The News Xchange conference in the Danish capital debated the low level of trust in established media, and the risk of "fake news" spreading on the internet.
The former Ukip leader told the EUobserver he was broadly in favour of the internet as "a wonderful check and balance on parliament and on traditional media".
But he warned: “If trust in traditional media completely disappears you could get dangerous ideologies - like national socialism or who knows - that catch fire on the internet."
He told the conference that mainstream outlets needed to readjust, move out of their "metropolitan comfort zone" and become more representative.
Who to trust?
Brexit campaigners and supporters of Donald Trump in the US presidential campaign sought to portray established media outlets as part of a liberal elite that was out of touch with ordinary people’s concerns.
The campaigns also saw a proliferation of new online media, some of which deliberately circulated fake news.
Before the US elections, the US news website BuzzFeed identified more than 100 pro-Trump sites being run from a single town in Macedonia.
The new trend shows no sign of abating as Italy heads toward a potentially destabilising referendum this week and as France and Germany prepare for elections next year.

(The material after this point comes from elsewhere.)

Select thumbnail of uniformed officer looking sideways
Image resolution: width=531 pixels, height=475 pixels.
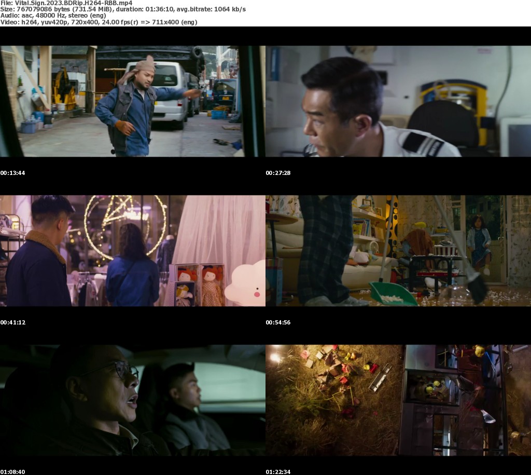pyautogui.click(x=398, y=101)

On Wednesday, BuzzFeed reported that the 5 Star Movement (M5S), a self-styled “anti-establishment” party, also stood behind a network of blogs and other sites that spread lies.

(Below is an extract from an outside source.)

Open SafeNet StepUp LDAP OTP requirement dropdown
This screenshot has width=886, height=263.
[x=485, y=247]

M5S leader Beppe Grillo tweeted in reaction that BuzzFeed's inquiry was itself “fake news".
German chancellor Angela Merkel recently warned MPs that bots and trolls might try to manipulate the public debate.
The rumoured expansion of Breitbart News, a hard-right US website that championed Trump and that used to be run by Steve Bannon, now a senior Trump aide, into Germany ahead of the vote has also raised concerns.

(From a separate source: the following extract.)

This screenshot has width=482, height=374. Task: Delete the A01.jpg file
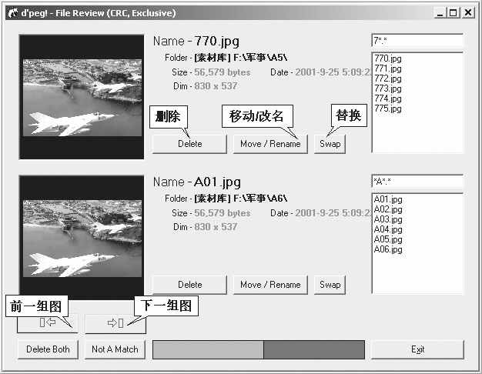tap(189, 285)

Amy Selwyn, the managing director of the News Xchange conference, which is run by the Swiss-based European Broadcasting Union, told the Copenhagen conference the Western public was facing a “perfect storm” of disinformation.
She noted that 45 percent of the American public now saw Facebook as their main source of news, even though it is a tech firm that takes no editorial responsibility for content.
Amid the accusations and counter-accusations, Ulrik Haagerup, the director of news at the Danish Broadcasting Corporation, said the big issue was an all round lack of trust in the authorities, the Church, doctors, banks, politicians and journalists.
"Without anyone to trust, your facts are as good as mine," he said.